We are so caught up in the dreams of a better tomorrow, that we forget the millions of our country men go to sleep hungry. We are a nation of paradoxes. We buy a huge amount of grain from the farmers and then promptly let it rot. At a conservative estimate, nearly 40 percent of our food crops are wasted for want of better supply chains. How different are we from the avowed capitalists who do not baulk at destroying food because it will reduce prices.

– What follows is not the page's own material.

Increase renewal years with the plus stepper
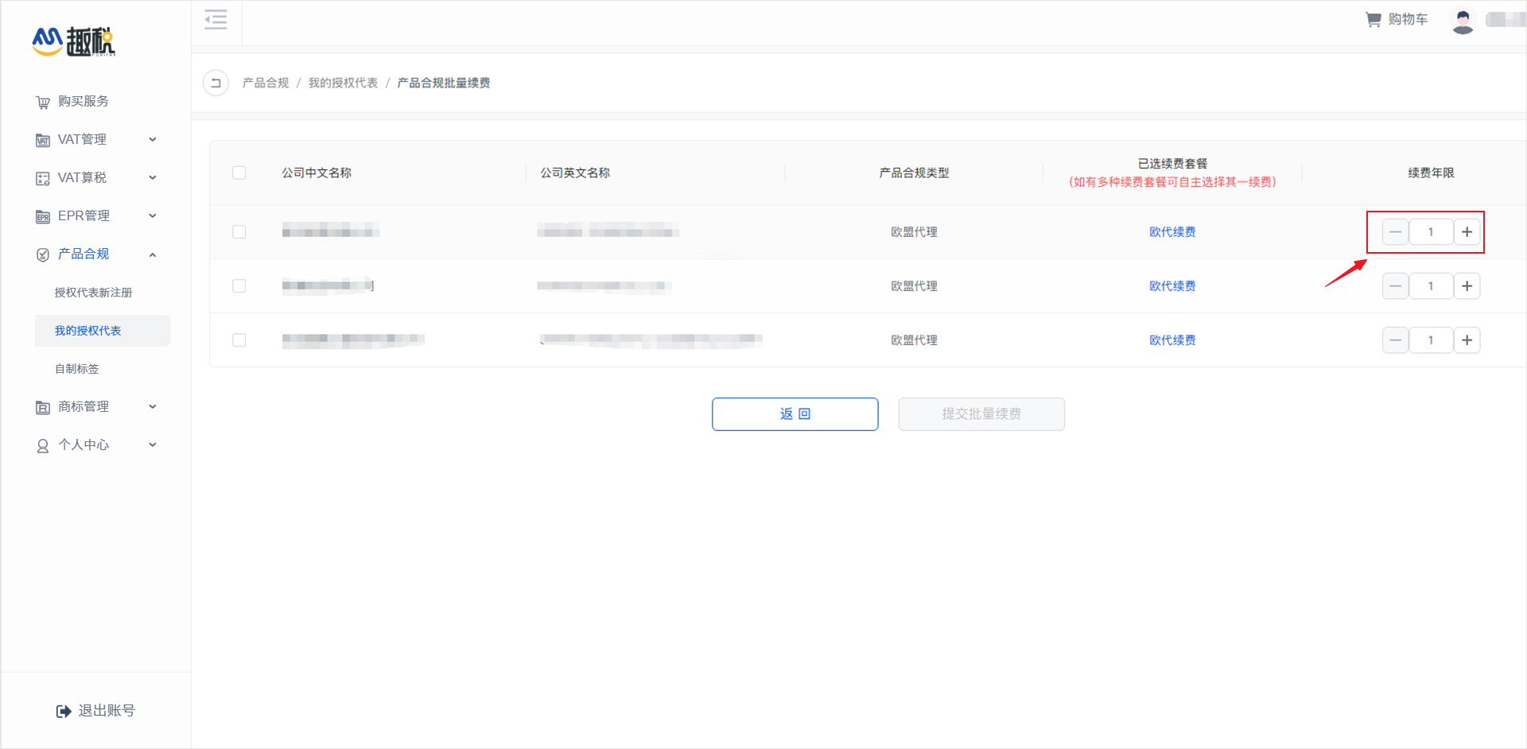 pyautogui.click(x=1467, y=231)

I recall the top three issues listed in the top ten priorities for poverty eradication by the UN. According to the UN, “eradication of poverty cannot be brought about by charity, but needs first and foremost empowering the poor, focusing on women, and tapping their tremendous potential.” The next on the list is “Women fall into poverty more easily and more frequently than men. They constitute majority of the people living in poverty. Ending discrimination against women and girls and promoting gender equality were critical for poverty eradication.” And the third “Productive employment, including self-employment, played a central role in poverty eradication. Access of the poor to land, capital and other productive resources must be improved.”
For me the agenda is clear. These three points are what we call “Financial Inclusion” – aimed at providing women across the country with the means to start small income generation schemes. But we seem to forget that the income generation schemes under the financial inclusion program are limited in their scope – they are limited to the village ecosystem. The poor connectivity between Indian villages traps them in islands of human habitation, limiting the market size. Whatever is produced has to be consumed within the village. The villager is not able to transport her produce to larger markets, and if she attempts to do so, nearly half the produce is wasted.
For the villages to reap the benefits of the financial inclusion program, they need to be connected to the towns and cities. Their produce should be able to reach the consumption centres without nearly half of it being wasted.
Hopefully, the new government will make linking of villages a priority – else, the silent poor majority in Bharat will continue to envy the urban India progress.